The Japanese arm of U.S. pharmaceutical giant Merck & Co. said Friday it has applied for state approval for the production and sale of an oral COVID-19 drug, which if granted could be the first such pill to be used in Japan.
MSD K.K. said in a press release it is seeking the green light from the Ministry of Health, Labor and Welfare under a fast-track process for the Merck-developed molnupiravir, which prevents the virus from entering or multiplying in the body.
The Japanese government has already agreed with Merck on the procurement of 1.6 million doses and plans to make the orally administered pill available by the end of the year. The drug, which can be taken at home, is regarded by Japan as vital in fighting the pandemic.
A panel at the health ministry will discuss the application in mid-December, sources familiar with the matter said, with focus on whether the antiviral drug will be marketed toward patients suffering from mild, moderate or severe symptoms.
Clinical trial data show that patients given the drug within five days of developing coronavirus symptoms were 30 percent less likely to be hospitalized or die compared with those given a placebo, according to the Japanese subsidiary.
In an interim report on clinical trials across areas including Japan, Europe and the United States, Merck initially reported that use of the oral drug halves the risk of hospitalization and death. But the percentage was revised downward after the company increased the number of trial participants.

[BRIEF 1]:
Answer each question from the article on Merck's oral COVID-19 drug.
(a) How many doses of molnupiravir has the Japanese government agreed with Merck to procure?
(b) When will the health ministry panel discuss the application?
(c) Within how many days of developing symptoms were trial patients given the drug?
[BRIEF 2]:
Continue the article on Merck's oral COVID-19 drug, starting after its final sentence.

[DATA PROVIDED]:
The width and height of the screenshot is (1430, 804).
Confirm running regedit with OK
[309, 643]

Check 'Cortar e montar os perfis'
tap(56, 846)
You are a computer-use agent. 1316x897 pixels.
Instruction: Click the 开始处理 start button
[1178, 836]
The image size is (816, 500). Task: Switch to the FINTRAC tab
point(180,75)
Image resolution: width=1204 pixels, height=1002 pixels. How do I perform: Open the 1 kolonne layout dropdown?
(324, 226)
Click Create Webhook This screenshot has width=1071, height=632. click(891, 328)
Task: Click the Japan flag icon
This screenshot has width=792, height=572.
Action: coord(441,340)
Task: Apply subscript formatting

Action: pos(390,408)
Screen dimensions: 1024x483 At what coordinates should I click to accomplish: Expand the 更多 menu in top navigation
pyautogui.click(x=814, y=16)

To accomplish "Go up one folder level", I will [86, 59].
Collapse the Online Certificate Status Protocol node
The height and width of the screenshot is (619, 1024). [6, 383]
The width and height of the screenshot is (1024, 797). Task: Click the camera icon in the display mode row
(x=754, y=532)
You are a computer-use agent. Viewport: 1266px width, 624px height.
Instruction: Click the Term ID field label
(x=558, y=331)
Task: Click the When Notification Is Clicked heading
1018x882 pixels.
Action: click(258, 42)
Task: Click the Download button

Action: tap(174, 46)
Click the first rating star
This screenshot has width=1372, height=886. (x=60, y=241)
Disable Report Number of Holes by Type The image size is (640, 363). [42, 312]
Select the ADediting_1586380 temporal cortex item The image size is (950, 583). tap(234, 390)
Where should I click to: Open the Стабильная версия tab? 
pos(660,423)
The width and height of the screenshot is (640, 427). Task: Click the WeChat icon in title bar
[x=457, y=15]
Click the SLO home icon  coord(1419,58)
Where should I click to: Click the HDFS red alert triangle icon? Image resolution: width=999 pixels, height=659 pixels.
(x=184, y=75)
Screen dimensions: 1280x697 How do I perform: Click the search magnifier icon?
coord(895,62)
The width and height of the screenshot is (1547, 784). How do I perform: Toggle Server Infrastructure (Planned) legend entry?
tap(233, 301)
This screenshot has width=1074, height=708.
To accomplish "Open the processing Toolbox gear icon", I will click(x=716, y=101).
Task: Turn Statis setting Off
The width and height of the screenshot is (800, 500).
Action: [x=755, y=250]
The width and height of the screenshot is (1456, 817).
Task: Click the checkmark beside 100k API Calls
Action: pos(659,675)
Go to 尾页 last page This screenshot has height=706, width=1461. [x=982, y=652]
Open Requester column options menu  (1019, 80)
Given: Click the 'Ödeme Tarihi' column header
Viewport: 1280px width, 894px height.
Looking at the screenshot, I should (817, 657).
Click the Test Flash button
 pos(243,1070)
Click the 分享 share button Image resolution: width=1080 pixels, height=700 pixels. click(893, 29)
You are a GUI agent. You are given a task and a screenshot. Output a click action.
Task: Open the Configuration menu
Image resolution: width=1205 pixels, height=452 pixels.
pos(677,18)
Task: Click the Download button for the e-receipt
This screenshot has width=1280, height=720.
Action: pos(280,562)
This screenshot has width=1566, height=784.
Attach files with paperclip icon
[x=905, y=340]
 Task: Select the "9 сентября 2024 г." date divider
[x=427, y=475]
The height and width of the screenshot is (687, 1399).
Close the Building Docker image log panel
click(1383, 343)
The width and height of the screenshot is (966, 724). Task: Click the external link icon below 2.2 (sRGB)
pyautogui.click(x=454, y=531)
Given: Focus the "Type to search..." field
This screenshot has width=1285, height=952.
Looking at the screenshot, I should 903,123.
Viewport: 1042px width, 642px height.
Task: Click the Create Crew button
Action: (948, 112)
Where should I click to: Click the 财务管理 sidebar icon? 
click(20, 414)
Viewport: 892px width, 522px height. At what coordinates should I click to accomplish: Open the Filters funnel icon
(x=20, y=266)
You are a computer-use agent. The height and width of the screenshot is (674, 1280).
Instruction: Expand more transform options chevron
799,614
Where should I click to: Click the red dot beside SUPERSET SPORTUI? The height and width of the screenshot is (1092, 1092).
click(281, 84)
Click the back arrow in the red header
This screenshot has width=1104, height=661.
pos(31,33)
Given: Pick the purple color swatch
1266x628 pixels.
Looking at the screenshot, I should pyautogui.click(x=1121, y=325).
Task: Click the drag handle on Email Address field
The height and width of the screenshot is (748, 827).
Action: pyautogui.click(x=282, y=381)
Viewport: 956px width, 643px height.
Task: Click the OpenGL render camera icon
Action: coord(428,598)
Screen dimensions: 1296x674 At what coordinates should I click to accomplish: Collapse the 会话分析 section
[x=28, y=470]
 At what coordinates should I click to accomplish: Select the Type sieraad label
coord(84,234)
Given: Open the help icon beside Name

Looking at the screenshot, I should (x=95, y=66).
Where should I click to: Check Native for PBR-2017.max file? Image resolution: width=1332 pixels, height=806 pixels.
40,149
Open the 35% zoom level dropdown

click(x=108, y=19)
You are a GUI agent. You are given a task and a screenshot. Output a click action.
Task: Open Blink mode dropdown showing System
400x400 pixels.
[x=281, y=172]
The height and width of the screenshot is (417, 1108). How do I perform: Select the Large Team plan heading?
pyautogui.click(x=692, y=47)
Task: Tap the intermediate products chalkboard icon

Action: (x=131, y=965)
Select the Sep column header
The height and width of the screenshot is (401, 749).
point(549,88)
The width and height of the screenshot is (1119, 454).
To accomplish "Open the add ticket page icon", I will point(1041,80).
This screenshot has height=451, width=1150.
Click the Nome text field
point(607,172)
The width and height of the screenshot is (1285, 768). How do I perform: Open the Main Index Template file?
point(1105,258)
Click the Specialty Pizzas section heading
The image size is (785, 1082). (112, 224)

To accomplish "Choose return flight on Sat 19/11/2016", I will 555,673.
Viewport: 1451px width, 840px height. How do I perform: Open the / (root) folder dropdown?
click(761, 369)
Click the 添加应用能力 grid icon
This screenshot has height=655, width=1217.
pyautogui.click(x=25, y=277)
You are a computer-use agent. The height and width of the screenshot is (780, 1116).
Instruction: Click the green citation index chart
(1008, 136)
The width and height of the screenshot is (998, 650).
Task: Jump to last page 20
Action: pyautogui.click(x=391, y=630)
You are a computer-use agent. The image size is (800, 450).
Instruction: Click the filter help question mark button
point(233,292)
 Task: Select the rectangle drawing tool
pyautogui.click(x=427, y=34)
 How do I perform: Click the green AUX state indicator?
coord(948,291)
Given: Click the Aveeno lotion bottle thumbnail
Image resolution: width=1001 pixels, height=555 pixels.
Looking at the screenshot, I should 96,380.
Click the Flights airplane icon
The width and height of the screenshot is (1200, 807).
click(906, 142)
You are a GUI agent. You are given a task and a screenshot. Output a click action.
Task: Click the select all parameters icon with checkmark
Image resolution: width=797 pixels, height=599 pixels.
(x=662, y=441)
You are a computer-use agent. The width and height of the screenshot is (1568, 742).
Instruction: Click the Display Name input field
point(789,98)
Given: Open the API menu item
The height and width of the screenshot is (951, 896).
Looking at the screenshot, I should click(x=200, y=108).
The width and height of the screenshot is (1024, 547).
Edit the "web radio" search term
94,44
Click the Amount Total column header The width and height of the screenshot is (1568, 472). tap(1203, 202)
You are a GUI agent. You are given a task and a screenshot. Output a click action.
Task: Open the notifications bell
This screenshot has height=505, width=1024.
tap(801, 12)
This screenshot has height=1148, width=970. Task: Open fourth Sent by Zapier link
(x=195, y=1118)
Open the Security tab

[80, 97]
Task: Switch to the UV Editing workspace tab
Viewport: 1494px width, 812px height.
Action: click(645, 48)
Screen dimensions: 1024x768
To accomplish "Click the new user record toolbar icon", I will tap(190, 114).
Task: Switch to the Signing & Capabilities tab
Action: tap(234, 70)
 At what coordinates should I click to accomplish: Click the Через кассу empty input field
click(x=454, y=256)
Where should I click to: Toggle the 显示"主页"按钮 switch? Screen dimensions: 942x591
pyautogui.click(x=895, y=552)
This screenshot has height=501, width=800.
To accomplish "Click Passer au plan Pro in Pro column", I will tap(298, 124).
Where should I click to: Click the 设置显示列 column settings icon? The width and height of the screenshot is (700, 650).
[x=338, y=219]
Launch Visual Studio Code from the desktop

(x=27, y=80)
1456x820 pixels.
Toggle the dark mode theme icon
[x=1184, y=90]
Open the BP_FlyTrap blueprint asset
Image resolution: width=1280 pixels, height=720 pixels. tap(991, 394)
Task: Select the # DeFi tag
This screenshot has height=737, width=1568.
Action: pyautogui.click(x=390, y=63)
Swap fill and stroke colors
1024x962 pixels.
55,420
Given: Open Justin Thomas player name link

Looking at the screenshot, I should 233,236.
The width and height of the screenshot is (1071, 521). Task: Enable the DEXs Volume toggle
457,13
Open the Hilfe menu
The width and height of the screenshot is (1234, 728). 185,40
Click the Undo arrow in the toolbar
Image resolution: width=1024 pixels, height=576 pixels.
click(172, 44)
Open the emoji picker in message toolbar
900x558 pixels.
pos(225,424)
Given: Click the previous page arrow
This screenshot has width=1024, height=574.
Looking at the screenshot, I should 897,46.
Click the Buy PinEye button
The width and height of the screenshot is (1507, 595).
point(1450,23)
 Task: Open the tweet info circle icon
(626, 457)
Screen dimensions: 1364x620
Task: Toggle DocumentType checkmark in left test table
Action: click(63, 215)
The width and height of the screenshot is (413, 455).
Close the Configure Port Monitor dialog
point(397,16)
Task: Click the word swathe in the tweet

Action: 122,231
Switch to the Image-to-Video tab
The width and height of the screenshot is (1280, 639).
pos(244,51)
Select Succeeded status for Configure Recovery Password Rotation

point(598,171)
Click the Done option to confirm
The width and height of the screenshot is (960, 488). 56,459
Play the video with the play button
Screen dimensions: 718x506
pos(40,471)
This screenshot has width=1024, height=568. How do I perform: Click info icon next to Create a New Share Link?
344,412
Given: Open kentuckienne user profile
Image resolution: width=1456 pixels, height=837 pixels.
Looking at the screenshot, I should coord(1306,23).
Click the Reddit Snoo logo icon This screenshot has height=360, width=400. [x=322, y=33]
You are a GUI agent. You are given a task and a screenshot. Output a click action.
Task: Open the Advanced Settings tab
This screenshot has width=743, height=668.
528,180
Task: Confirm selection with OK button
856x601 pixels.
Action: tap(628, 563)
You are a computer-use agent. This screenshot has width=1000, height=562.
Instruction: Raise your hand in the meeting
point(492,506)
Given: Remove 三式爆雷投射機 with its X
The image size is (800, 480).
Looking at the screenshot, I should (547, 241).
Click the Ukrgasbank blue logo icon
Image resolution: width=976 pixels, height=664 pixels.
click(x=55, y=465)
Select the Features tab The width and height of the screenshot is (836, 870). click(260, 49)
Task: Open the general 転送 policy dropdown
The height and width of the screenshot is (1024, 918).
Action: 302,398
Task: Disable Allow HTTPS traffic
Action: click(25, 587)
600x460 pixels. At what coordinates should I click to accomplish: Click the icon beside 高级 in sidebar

[RESPONSE 1]:
(a) 1.6 million doses
(b) In mid-December
(c) Within five days

[RESPONSE 2]:
The subsidiary has said that molnupiravir is likely to be effective against the new Omicron coronavirus variant, which has raised concerns due to its large number of mutations and may be highly transmissible or may pose an increased risk of reinfection.
The United States, where the approval process for molnupiravir is currently under way, is expected to allow emergency use of the oral medicine for COVID-19 adult patients who are at risk of developing severe symptoms.
The U.S. Food and Drug Administration advisory panel Tuesday narrowly endorsed the pill, despite concerns over its effectiveness and uncertainty over the drug's safety.
Britain on Nov. 4 became the first country in the world to approve usage of the drug when it gave the green light for prescribing molnupiravir for people with mild or moderate symptoms and at least one risk factor for developing severe illness.
The British regulator does not recommend use of the drug for pregnant people, and it is not approved for children.
Japanese pharmaceutical firm Shionogi & Co. and Pfizer Inc., another U.S. pharmaceutical giant, are also among those working to develop an oral antiviral drug for COVID-19.